Pero a lo que iba. Les contaba que seguía yo en la terraza malagueña, mirando, y los guiris allí. tan panchos, con sus litronas de Lanjarón que ya se traen puestas y el menú y demás. Y en eso empezaron a llegar. Me refiero a esa maravillosa colección de personajes que, si te sientas en una terraza española, empieza a desfilar puntual ante tu mesa. Déme algo. Déme algo. Ocurre un poco por todas partes -Cartagena y Valencia, por ejemplo, están bien surtidas-, pero reconozco que no hay nada como Andalucía para material de primera clase. No vean esa Sevilla. Ese Cádiz. Esa Málaga. Y yo, que colecciono cierta clase de personal -hasta los apunto en pedazos de periódico y servilletas de bar para que no se me olviden-, disfruté como un serbio con un rifle repasando la colección de primavera que desfiló en sólo quince minutos.

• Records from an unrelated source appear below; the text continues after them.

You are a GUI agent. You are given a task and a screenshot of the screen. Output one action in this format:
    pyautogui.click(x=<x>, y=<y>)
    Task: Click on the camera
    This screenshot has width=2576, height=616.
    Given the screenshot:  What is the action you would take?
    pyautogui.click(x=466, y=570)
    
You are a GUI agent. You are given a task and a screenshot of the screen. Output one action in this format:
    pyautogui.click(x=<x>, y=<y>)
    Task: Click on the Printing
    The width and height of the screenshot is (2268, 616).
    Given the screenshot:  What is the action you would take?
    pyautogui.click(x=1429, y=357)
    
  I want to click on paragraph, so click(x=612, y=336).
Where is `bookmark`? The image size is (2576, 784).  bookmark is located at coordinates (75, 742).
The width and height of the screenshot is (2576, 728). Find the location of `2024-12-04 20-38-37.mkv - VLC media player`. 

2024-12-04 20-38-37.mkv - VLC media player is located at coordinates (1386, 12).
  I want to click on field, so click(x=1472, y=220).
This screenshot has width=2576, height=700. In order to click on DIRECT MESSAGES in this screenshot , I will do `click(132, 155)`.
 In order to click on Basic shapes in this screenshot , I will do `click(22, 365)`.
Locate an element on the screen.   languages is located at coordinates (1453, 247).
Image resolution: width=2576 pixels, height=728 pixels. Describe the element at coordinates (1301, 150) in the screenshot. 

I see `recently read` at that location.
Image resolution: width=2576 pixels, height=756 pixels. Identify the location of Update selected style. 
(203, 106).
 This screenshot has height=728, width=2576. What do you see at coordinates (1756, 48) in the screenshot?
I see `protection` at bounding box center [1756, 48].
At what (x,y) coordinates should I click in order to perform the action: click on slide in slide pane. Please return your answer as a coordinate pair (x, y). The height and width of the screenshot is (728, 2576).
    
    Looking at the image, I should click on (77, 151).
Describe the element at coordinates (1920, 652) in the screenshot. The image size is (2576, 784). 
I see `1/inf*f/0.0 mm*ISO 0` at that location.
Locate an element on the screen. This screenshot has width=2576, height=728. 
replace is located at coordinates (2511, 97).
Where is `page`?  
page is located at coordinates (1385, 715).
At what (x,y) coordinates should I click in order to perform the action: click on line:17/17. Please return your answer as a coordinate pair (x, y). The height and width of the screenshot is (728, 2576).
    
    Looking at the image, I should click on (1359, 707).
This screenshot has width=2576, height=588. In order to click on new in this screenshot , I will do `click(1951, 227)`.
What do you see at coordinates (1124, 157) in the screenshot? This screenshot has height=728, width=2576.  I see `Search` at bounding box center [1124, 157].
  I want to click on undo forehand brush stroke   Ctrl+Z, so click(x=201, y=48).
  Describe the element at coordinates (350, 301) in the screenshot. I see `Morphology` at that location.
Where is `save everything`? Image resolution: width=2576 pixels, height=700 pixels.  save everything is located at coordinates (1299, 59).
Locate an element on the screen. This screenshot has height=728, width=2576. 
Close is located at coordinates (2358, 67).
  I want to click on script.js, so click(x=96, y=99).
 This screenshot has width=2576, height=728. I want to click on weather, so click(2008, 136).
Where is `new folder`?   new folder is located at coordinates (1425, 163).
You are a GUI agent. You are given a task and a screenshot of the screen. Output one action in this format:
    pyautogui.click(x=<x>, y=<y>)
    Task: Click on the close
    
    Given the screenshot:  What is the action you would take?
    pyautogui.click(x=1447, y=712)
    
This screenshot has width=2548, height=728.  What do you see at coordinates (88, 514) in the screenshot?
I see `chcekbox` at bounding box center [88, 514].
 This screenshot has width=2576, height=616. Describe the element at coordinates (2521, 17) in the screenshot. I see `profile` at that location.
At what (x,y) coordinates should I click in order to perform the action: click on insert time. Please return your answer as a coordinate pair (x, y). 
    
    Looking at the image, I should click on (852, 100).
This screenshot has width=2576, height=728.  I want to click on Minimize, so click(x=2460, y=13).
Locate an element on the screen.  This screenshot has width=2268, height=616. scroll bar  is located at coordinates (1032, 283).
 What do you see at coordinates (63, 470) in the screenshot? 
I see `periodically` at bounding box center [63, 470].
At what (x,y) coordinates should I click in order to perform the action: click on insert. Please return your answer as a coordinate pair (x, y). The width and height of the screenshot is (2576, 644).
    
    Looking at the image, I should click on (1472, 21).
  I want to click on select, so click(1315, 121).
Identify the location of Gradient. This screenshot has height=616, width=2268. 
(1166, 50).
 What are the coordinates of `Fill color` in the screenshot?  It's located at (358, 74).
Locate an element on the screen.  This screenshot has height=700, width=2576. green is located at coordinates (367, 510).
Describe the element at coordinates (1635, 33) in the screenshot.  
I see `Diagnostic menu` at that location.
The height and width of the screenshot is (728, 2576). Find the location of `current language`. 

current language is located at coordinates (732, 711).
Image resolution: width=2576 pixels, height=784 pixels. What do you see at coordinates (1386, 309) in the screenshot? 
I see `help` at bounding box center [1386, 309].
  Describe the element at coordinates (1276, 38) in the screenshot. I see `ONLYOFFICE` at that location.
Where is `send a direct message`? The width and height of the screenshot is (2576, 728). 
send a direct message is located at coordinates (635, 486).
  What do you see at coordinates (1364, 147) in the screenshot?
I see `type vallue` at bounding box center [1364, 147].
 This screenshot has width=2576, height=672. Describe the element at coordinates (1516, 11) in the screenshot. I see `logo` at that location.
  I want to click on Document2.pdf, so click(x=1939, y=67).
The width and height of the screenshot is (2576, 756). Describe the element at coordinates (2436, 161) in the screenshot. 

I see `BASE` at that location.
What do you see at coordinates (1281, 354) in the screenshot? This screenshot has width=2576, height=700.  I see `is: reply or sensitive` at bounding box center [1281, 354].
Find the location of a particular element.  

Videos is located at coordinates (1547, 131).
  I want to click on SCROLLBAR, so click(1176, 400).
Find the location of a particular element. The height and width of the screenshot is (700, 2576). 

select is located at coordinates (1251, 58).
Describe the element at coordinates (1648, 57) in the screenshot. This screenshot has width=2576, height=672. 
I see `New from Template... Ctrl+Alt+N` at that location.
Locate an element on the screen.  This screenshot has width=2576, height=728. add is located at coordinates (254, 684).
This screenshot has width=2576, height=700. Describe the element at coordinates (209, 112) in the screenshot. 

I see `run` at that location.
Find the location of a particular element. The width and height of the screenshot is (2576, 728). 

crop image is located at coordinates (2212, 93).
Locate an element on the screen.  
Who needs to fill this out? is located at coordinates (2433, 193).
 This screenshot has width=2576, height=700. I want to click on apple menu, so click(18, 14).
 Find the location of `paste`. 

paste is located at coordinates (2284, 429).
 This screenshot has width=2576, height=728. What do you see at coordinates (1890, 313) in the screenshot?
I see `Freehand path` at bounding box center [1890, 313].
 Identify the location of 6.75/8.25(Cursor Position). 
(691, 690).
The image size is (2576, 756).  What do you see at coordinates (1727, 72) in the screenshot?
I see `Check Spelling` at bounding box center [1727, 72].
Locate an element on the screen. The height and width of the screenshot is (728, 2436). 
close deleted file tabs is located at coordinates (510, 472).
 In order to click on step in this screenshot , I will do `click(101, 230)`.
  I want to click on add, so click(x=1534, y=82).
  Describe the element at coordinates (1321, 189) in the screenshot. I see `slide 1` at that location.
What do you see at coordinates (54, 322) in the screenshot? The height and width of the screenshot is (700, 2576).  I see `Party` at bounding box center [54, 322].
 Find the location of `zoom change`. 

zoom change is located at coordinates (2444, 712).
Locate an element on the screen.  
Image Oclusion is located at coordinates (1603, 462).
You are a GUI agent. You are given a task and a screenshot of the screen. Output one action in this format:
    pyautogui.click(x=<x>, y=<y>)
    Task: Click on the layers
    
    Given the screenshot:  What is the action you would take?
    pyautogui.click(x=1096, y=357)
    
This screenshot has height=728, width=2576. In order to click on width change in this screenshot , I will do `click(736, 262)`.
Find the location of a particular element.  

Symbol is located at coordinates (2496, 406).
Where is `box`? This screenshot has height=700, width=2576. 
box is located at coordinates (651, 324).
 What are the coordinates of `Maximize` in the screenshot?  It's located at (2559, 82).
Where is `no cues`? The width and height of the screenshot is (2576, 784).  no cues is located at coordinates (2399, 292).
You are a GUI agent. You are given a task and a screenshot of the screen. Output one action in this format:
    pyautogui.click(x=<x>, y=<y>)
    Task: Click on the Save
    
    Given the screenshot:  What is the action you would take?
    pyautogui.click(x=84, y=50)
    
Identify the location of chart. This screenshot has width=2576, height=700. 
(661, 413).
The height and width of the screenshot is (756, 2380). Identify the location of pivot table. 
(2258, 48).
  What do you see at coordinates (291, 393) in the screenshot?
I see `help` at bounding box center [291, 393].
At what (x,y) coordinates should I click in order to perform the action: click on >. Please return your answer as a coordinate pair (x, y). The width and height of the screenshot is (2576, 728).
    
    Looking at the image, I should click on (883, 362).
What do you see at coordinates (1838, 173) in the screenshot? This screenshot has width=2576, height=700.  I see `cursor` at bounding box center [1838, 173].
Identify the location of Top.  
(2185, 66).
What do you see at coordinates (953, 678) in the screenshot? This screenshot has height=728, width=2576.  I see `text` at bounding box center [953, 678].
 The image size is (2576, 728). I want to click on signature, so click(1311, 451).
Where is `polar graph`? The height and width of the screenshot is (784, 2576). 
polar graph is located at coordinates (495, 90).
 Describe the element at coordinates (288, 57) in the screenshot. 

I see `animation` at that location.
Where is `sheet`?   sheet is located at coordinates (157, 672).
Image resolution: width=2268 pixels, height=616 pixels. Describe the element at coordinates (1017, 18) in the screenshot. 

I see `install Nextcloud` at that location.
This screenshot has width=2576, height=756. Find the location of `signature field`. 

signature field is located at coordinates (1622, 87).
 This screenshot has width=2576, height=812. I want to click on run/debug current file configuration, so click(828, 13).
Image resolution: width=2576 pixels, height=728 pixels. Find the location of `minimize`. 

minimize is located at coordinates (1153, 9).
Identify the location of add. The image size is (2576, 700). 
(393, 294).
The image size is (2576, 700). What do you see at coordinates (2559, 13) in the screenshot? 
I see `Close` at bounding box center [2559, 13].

Tengo delante de mí media hoja del Diario de Málaga escrita por los márgenes con el catálogo exacto. Primero fue un mendigo normal, de infantería, pidiendo para comer. Veinte duros. Luego una gitana con muy mala leche, que se puso como una fiera porque un guiri gordo con una camiseta de Parque Jurásico no la dejó pronosticarle su fascinante futuro. Tras la gitana vino una rumana jovencita y pelmaza, con esas faldas que llevan hasta los pies, que apenas desapareció de mi vista yo estaba ocupado intentando inútilmente convencer a un limpiabotas de que mis zapatos ya estaban lustrados e impecables- fue relevada por otra gitana guapetona que vendía claveles. A todo esto, un loco, o sea, uno que estaba majareta perdido, se paseaba entre las mesas mirando muy serio a los que allí estábamos y de vez en cuando soltaba largas parrafadas con mal humor, como si tuviera algún problema personal grave e insoluble. Me distrajo del loco un flamenco flaco, con tejanos, camiseta y un peine en el bolsillo trasero del pantalón, que de buenas a primeras apareció y se puso a cantar bandolero, bandolero, con una cuerda menos en la guitarra y un morro que se lo pisaba. Otros veinte duros. Aún pasó una tercera gitana pidiendo para la leche de sus niños. El loco se había sentado en un escalón de la puerta de al lado y le contaba su vida a una familia guiri, padre, madre y tres niños rubios, que estaban tan acojonados que no osaban levantar la cabeza de los platos de hamburguesa. Es inofensivo de toda la vida, les decía el camarero, campechano, sin convencerlos del todo. Pero lo mejor de la serie fue un fulano muy moreno y sin afeitar que llegó a última hora pidiendo de mesa en mesa, con un pantalón remangado hasta el muslo y la pierna absolutamente sana. Sucia que te rilas, eso sí. Pero sana que daba gloria verla. El tío se ponía delante de ti, te enseñaba la pierna por las buenas, y la gente le daba. Yo mismo aflojé mis últimos veinte duros. Y es que, como dicen por allá abajo, ciertas cosas tienen mucho arte.